By contrast, Limaye et al. analyzed variants circulating in a populous country (India) with densely packed cities during a 17-month period, giving us an interesting account of pan-Indian diversity [6]. The authors detected substantial multiple introductions due to global and interstate travel and showed that variants such as alpha, beta, delta, kappa (that emerged in India), eta, gamma and iot were in circulation at different times points of the study.

All SARS viruses are of animal origin and manifest a high propensity for interspecies transmission. In an interesting review, Islam et al. evaluated the epidemiology and evolutionary dynamics of the coronavirus diversity in humans, animals (companion and livestock) and wildlife, as well as a timeline of the emergence of human coronaviruses, their reservoirs, and their intermediate hosts [7].

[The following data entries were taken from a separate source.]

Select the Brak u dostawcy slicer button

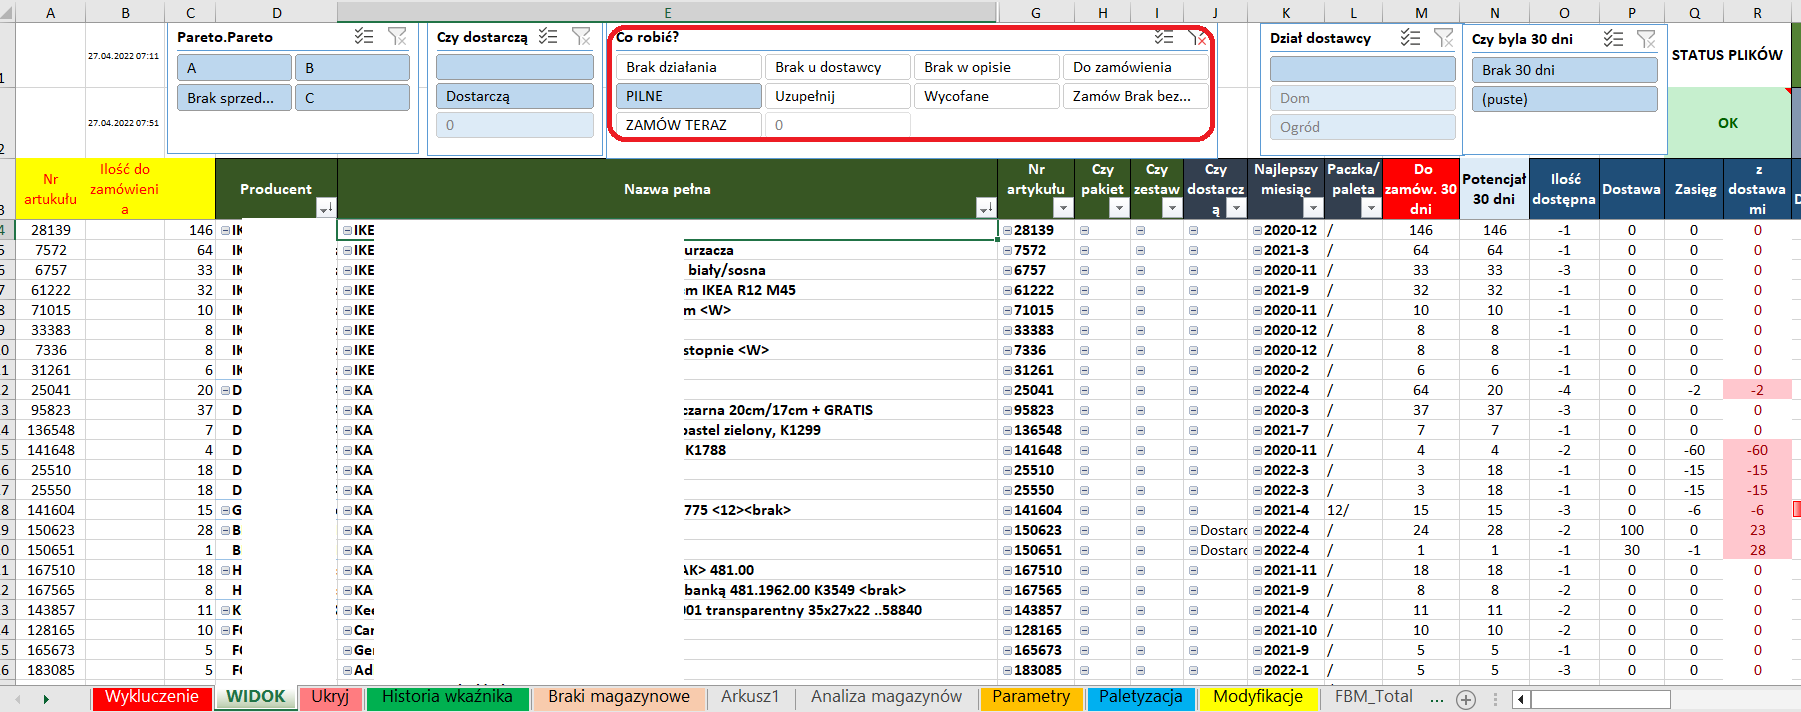tap(837, 67)
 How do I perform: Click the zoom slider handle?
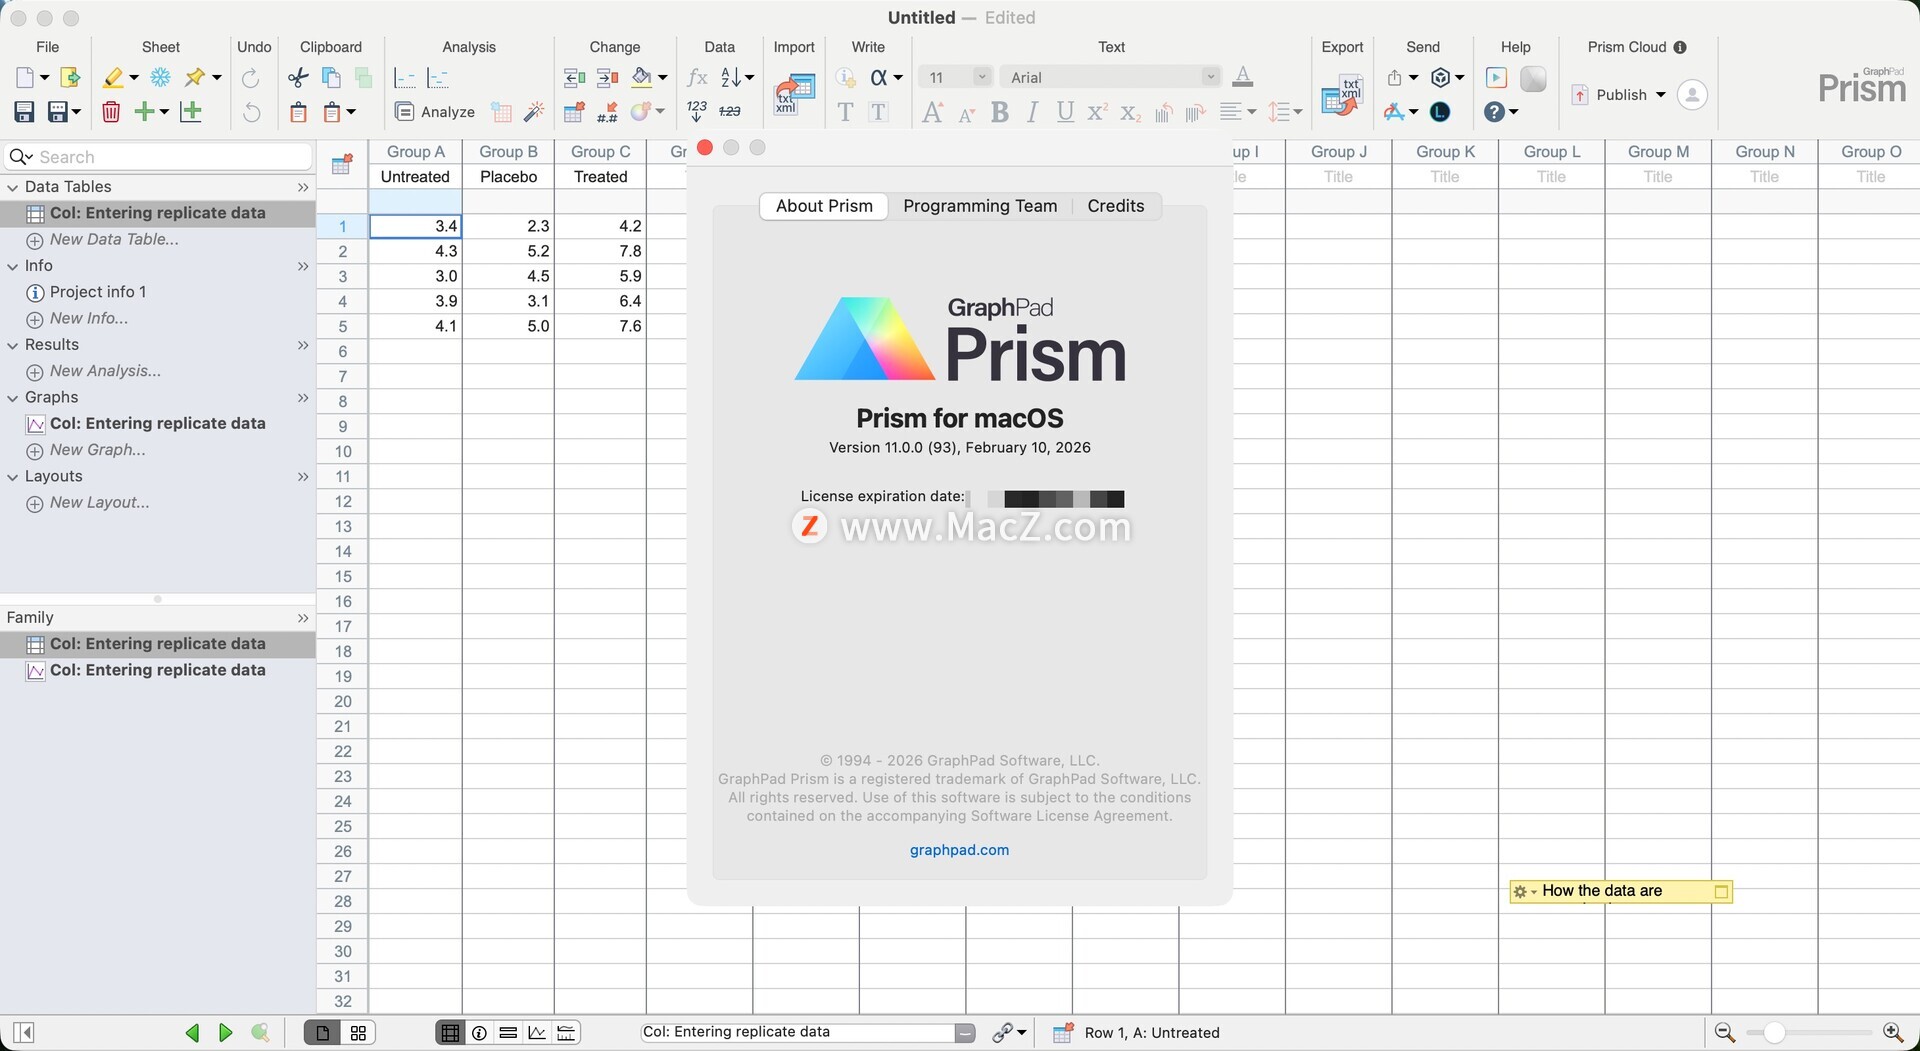(1774, 1033)
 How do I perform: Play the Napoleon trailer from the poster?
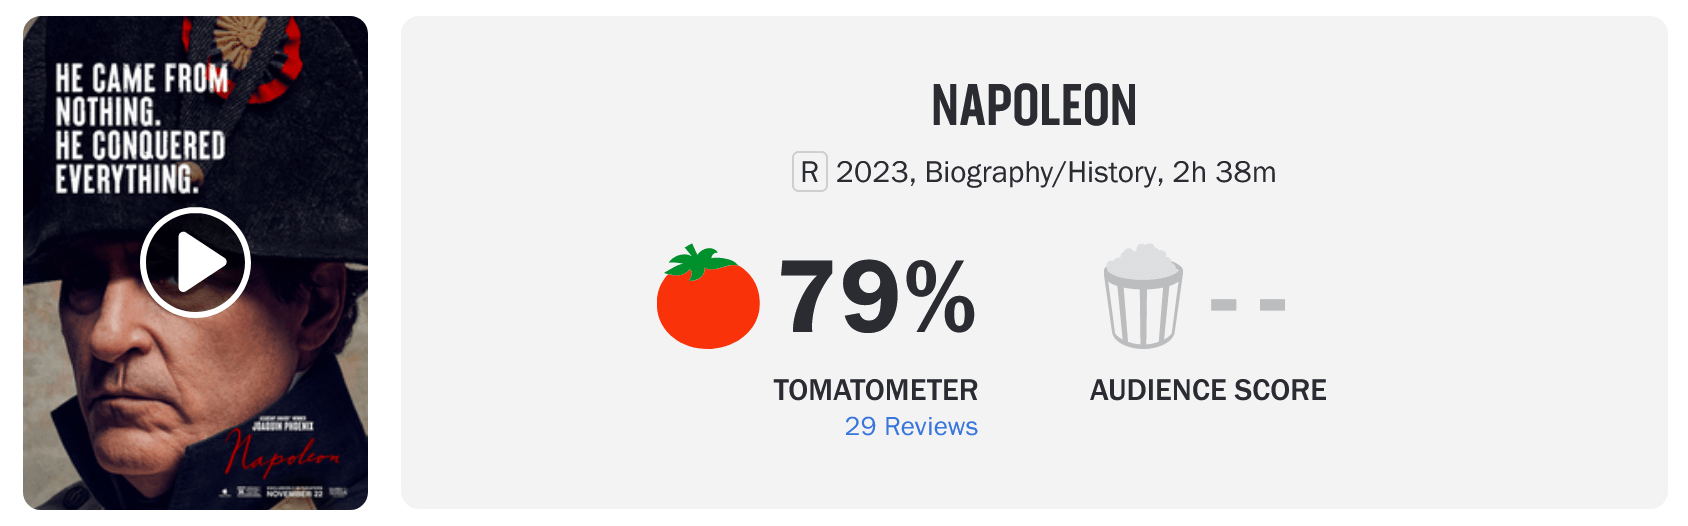click(x=195, y=263)
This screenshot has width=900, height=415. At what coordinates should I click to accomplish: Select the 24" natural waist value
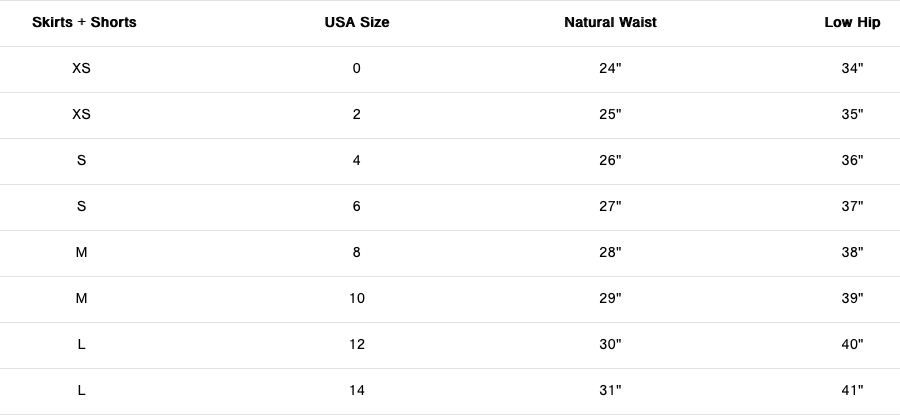(610, 68)
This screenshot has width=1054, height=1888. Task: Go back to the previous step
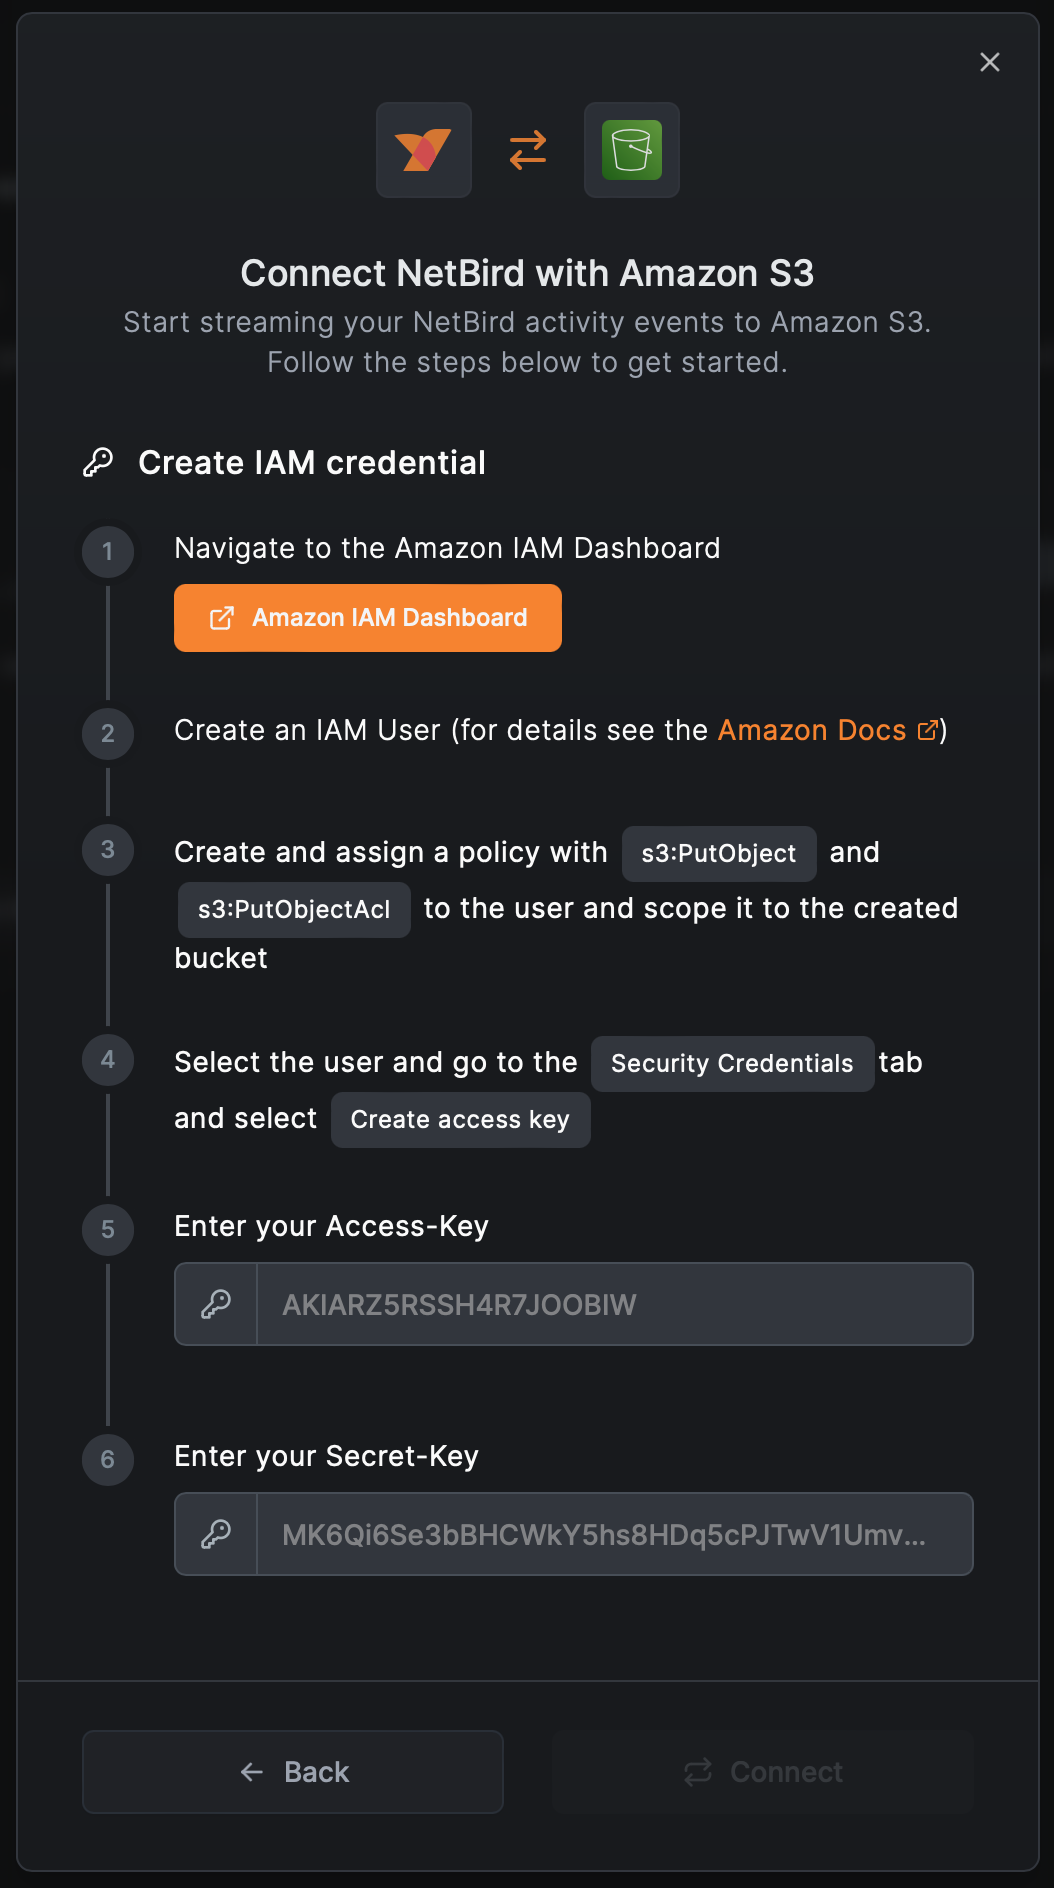(x=292, y=1771)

Of note, it has recently been shown that 30 to 40% of white-tailed deer (Odocoileus virginianus) in the northeastern United States have been infected with SARS-CoV2. Ostensibly, the virus spilled over from humans, and the deer have spread the infection among themselves [8]. Furthermore, in farmed mink in Denmark, it has been shown that an infection was initiated by humans, followed by the emergence of a mink variant and the transmission from the mink back to humans again (reverse zoonosis) [9].

Thus, there is a growing concern about the animals becoming a viral reservoir, serving as a source of outbreaks and potentially breeding new variants. More knowledge on coronaviruses circulating in animals is crucial to preventing the evolution of SARS viruses and the emergence of new variants.

Finally, an issue is the role played by vaccination as a source of coronavirus evolution and the capacity of coronaviruses for escaping from vaccine-induced immunity. Poultry companies have been using a vaccine against the Infectious Bronchitis Virus (IBV) worldwide for a long time, but the emergence of novel serotypes makes it challenging to control. Flageul et al. showed that vaccinations that induce partial protection can be one of the driving factors of IBV evolution, which undoubtedly contributes to the emergence of new strains [10]. They detected several variants in vaccinated and unvaccinated animals. These populations of viruses did not evolve the same in birds with different IBV immune statuses. These observations raise the issue of the impact of the current vaccines on the genetic evolution of SARS-CoV-2 in humans.

In conclusion, in the face of SARS-CoV-2, a coronavirus with a high capacity to mutate, which circulates in numerous animals with the potential of reverse zoonosis (reinfection of humans) and that can escape from vaccine-induced immunity, humanity urgently needs vaccines that block both infection and transmission and achieve complete protection to avoid genetic drift. This should be performed in a One Health approach.

I sincerely thank the authors, reviewers and the editorial staff members for their contribution to this special issue.